# [Exercise]
Once more, print the records exactly as given.
:: Material supplied ::
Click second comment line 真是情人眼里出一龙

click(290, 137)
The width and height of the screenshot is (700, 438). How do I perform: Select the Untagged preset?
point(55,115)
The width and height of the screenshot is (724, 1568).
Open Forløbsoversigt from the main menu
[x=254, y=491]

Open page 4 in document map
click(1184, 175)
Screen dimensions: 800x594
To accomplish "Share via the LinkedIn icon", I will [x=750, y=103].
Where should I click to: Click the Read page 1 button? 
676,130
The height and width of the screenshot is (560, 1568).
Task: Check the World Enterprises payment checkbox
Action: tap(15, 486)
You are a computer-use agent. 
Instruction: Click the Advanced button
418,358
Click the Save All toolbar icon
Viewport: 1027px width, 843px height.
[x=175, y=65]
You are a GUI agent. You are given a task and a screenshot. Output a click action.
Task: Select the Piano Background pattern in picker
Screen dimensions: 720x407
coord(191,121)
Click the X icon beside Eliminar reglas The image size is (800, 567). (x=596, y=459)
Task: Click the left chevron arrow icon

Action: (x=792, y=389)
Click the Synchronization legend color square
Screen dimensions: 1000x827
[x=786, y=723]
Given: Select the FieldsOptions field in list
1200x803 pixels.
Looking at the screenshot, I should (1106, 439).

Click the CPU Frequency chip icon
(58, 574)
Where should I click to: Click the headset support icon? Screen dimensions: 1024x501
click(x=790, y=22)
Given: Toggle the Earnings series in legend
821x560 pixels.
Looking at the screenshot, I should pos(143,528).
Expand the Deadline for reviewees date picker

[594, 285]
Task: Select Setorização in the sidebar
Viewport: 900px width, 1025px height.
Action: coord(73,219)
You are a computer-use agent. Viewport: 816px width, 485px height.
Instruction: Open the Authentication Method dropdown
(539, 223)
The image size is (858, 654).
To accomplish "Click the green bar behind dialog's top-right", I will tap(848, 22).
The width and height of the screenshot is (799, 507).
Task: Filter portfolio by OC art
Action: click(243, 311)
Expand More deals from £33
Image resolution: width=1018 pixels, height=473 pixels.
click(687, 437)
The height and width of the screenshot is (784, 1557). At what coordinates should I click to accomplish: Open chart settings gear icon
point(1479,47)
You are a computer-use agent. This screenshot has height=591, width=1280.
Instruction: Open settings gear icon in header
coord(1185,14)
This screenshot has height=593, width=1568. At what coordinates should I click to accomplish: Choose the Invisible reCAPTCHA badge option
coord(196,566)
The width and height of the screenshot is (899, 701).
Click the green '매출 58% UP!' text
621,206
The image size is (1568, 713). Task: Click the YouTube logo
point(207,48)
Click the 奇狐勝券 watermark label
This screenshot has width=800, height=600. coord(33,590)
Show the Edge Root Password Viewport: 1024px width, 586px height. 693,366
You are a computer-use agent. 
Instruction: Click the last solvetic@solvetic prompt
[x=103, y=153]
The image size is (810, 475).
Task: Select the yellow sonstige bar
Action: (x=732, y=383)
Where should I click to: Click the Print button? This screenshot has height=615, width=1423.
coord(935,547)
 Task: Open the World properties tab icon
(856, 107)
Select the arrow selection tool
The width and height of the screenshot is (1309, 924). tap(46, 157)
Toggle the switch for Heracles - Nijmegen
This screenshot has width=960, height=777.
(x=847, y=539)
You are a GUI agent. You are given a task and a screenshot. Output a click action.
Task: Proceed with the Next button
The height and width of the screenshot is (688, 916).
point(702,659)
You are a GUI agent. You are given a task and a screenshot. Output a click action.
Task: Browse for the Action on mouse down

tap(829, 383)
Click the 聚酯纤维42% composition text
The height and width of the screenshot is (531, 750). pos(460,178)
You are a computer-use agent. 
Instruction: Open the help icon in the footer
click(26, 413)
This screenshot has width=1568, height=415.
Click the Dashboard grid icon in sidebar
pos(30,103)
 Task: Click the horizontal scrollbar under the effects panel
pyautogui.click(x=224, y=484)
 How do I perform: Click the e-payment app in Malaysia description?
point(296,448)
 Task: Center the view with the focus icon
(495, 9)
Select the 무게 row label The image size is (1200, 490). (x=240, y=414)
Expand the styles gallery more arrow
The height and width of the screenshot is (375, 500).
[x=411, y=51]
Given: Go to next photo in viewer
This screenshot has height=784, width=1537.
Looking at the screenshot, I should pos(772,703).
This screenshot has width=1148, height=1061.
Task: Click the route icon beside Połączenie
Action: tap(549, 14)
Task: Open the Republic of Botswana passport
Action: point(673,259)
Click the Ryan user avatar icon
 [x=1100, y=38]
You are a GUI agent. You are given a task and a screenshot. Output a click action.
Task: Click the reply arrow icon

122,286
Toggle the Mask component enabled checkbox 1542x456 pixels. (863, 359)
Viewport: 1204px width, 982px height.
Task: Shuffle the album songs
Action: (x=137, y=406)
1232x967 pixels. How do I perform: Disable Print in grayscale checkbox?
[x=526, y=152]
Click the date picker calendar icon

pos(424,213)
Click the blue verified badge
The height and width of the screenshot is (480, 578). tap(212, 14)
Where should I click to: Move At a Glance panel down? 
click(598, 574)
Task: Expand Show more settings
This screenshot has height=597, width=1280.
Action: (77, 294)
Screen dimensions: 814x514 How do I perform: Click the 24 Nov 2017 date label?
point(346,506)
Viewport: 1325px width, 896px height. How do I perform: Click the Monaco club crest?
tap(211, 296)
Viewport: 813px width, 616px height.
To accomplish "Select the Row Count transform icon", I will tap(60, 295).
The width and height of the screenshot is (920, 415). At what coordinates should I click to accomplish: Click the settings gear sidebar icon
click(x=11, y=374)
:::
# [Result for this exercise]
Click second comment line 真是情人眼里出一龙

click(290, 137)
The width and height of the screenshot is (700, 438). How do I perform: Select the Untagged preset?
point(55,115)
The width and height of the screenshot is (724, 1568).
Open Forløbsoversigt from the main menu
[x=254, y=491]

Open page 4 in document map
click(1184, 175)
Screen dimensions: 800x594
To accomplish "Share via the LinkedIn icon", I will [x=750, y=103].
Where should I click to: Click the Read page 1 button? 
676,130
The height and width of the screenshot is (560, 1568).
Task: Check the World Enterprises payment checkbox
Action: tap(15, 486)
You are a computer-use agent. 
Instruction: Click the Advanced button
418,358
Click the Save All toolbar icon
Viewport: 1027px width, 843px height.
[x=175, y=65]
You are a GUI agent. You are given a task and a screenshot. Output a click action.
Task: Select the Piano Background pattern in picker
Screen dimensions: 720x407
coord(191,121)
Click the X icon beside Eliminar reglas The image size is (800, 567). (x=596, y=459)
Task: Click the left chevron arrow icon

Action: (x=792, y=389)
Click the Synchronization legend color square
Screen dimensions: 1000x827
[x=786, y=723]
Given: Select the FieldsOptions field in list
1200x803 pixels.
Looking at the screenshot, I should (1106, 439).

Click the CPU Frequency chip icon
(58, 574)
Where should I click to: Click the headset support icon? Screen dimensions: 1024x501
click(x=790, y=22)
Given: Toggle the Earnings series in legend
821x560 pixels.
Looking at the screenshot, I should pos(143,528).
Expand the Deadline for reviewees date picker

[594, 285]
Task: Select Setorização in the sidebar
Viewport: 900px width, 1025px height.
Action: coord(73,219)
You are a computer-use agent. Viewport: 816px width, 485px height.
Instruction: Open the Authentication Method dropdown
(539, 223)
The image size is (858, 654).
To accomplish "Click the green bar behind dialog's top-right", I will tap(848, 22).
The width and height of the screenshot is (799, 507).
Task: Filter portfolio by OC art
Action: click(243, 311)
Expand More deals from £33
Image resolution: width=1018 pixels, height=473 pixels.
click(687, 437)
The height and width of the screenshot is (784, 1557). At what coordinates should I click to accomplish: Open chart settings gear icon
point(1479,47)
You are a computer-use agent. This screenshot has height=591, width=1280.
Instruction: Open settings gear icon in header
coord(1185,14)
This screenshot has height=593, width=1568. At what coordinates should I click to accomplish: Choose the Invisible reCAPTCHA badge option
coord(196,566)
The width and height of the screenshot is (899, 701).
Click the green '매출 58% UP!' text
621,206
The image size is (1568, 713). Task: Click the YouTube logo
point(207,48)
Click the 奇狐勝券 watermark label
This screenshot has width=800, height=600. coord(33,590)
Show the Edge Root Password Viewport: 1024px width, 586px height. 693,366
You are a computer-use agent. 
Instruction: Click the last solvetic@solvetic prompt
[x=103, y=153]
The image size is (810, 475).
Task: Select the yellow sonstige bar
Action: (x=732, y=383)
Where should I click to: Click the Print button? This screenshot has height=615, width=1423.
coord(935,547)
 Task: Open the World properties tab icon
(856, 107)
Select the arrow selection tool
The width and height of the screenshot is (1309, 924). tap(46, 157)
Toggle the switch for Heracles - Nijmegen
This screenshot has width=960, height=777.
(x=847, y=539)
You are a GUI agent. You are given a task and a screenshot. Output a click action.
Task: Proceed with the Next button
The height and width of the screenshot is (688, 916).
point(702,659)
You are a GUI agent. You are given a task and a screenshot. Output a click action.
Task: Browse for the Action on mouse down

tap(829, 383)
Click the 聚酯纤维42% composition text
The height and width of the screenshot is (531, 750). pos(460,178)
You are a computer-use agent. 
Instruction: Open the help icon in the footer
click(26, 413)
This screenshot has width=1568, height=415.
Click the Dashboard grid icon in sidebar
pos(30,103)
 Task: Click the horizontal scrollbar under the effects panel
pyautogui.click(x=224, y=484)
 How do I perform: Click the e-payment app in Malaysia description?
point(296,448)
 Task: Center the view with the focus icon
(495, 9)
Select the 무게 row label The image size is (1200, 490). (x=240, y=414)
Expand the styles gallery more arrow
The height and width of the screenshot is (375, 500).
[x=411, y=51]
Given: Go to next photo in viewer
This screenshot has height=784, width=1537.
Looking at the screenshot, I should pos(772,703).
This screenshot has width=1148, height=1061.
Task: Click the route icon beside Połączenie
Action: tap(549, 14)
Task: Open the Republic of Botswana passport
Action: point(673,259)
Click the Ryan user avatar icon
 [x=1100, y=38]
You are a GUI agent. You are given a task and a screenshot. Output a click action.
Task: Click the reply arrow icon

122,286
Toggle the Mask component enabled checkbox 1542x456 pixels. (863, 359)
Viewport: 1204px width, 982px height.
Task: Shuffle the album songs
Action: (x=137, y=406)
1232x967 pixels. How do I perform: Disable Print in grayscale checkbox?
[x=526, y=152]
Click the date picker calendar icon

pos(424,213)
Click the blue verified badge
The height and width of the screenshot is (480, 578). tap(212, 14)
Where should I click to: Move At a Glance panel down? 
click(598, 574)
Task: Expand Show more settings
This screenshot has height=597, width=1280.
Action: (77, 294)
Screen dimensions: 814x514 How do I perform: Click the 24 Nov 2017 date label?
point(346,506)
Viewport: 1325px width, 896px height. How do I perform: Click the Monaco club crest?
tap(211, 296)
Viewport: 813px width, 616px height.
To accomplish "Select the Row Count transform icon", I will tap(60, 295).
The width and height of the screenshot is (920, 415). At what coordinates should I click to accomplish: Click the settings gear sidebar icon
click(x=11, y=374)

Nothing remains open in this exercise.